TASK TO COMPLETE: Could you copy the data below line for line, changing nothing?

DATA FOR THIS TASK:
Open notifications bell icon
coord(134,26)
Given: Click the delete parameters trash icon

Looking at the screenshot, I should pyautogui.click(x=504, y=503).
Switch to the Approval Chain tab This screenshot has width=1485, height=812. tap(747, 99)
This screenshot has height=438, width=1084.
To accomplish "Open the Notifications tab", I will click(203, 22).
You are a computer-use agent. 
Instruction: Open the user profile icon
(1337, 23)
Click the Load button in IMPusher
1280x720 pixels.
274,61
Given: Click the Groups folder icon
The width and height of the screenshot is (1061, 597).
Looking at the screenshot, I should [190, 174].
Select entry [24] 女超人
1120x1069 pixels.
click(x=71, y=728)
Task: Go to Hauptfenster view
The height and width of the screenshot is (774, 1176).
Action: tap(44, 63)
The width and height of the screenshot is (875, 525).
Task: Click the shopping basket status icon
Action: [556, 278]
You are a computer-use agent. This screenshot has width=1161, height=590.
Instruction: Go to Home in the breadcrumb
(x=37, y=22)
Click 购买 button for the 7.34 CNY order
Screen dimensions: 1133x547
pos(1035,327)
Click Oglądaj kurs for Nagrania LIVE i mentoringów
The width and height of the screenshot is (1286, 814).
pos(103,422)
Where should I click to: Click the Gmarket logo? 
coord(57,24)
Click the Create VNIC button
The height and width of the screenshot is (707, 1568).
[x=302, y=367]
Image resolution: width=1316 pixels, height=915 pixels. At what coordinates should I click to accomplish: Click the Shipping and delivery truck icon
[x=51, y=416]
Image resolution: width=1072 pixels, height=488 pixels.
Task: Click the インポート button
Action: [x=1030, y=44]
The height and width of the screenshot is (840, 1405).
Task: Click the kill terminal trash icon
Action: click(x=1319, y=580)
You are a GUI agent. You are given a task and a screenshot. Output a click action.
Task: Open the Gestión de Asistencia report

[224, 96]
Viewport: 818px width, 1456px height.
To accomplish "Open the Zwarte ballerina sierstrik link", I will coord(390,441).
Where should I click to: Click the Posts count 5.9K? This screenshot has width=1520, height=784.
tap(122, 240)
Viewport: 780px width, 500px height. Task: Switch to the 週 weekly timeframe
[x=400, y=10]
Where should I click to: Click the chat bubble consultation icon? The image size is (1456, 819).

OUTPUT:
Open notifications bell icon
coord(134,26)
Given: Click the delete parameters trash icon

Looking at the screenshot, I should pyautogui.click(x=504, y=503).
Switch to the Approval Chain tab This screenshot has width=1485, height=812. tap(747, 99)
This screenshot has height=438, width=1084.
To accomplish "Open the Notifications tab", I will click(203, 22).
You are a computer-use agent. 
Instruction: Open the user profile icon
(1337, 23)
Click the Load button in IMPusher
1280x720 pixels.
274,61
Given: Click the Groups folder icon
The width and height of the screenshot is (1061, 597).
Looking at the screenshot, I should [190, 174].
Select entry [24] 女超人
1120x1069 pixels.
click(x=71, y=728)
Task: Go to Hauptfenster view
The height and width of the screenshot is (774, 1176).
Action: tap(44, 63)
The width and height of the screenshot is (875, 525).
Task: Click the shopping basket status icon
Action: [556, 278]
You are a computer-use agent. This screenshot has width=1161, height=590.
Instruction: Go to Home in the breadcrumb
(x=37, y=22)
Click 购买 button for the 7.34 CNY order
Screen dimensions: 1133x547
pos(1035,327)
Click Oglądaj kurs for Nagrania LIVE i mentoringów
The width and height of the screenshot is (1286, 814).
pos(103,422)
Where should I click to: Click the Gmarket logo? 
coord(57,24)
Click the Create VNIC button
The height and width of the screenshot is (707, 1568).
[x=302, y=367]
Image resolution: width=1316 pixels, height=915 pixels. At what coordinates should I click to accomplish: Click the Shipping and delivery truck icon
[x=51, y=416]
Image resolution: width=1072 pixels, height=488 pixels.
Task: Click the インポート button
Action: [x=1030, y=44]
The height and width of the screenshot is (840, 1405).
Task: Click the kill terminal trash icon
Action: click(x=1319, y=580)
You are a GUI agent. You are given a task and a screenshot. Output a click action.
Task: Open the Gestión de Asistencia report

[224, 96]
Viewport: 818px width, 1456px height.
To accomplish "Open the Zwarte ballerina sierstrik link", I will coord(390,441).
Where should I click to: Click the Posts count 5.9K? This screenshot has width=1520, height=784.
tap(122, 240)
Viewport: 780px width, 500px height. Task: Switch to the 週 weekly timeframe
[x=400, y=10]
Where should I click to: Click the chat bubble consultation icon? The image size is (1456, 819).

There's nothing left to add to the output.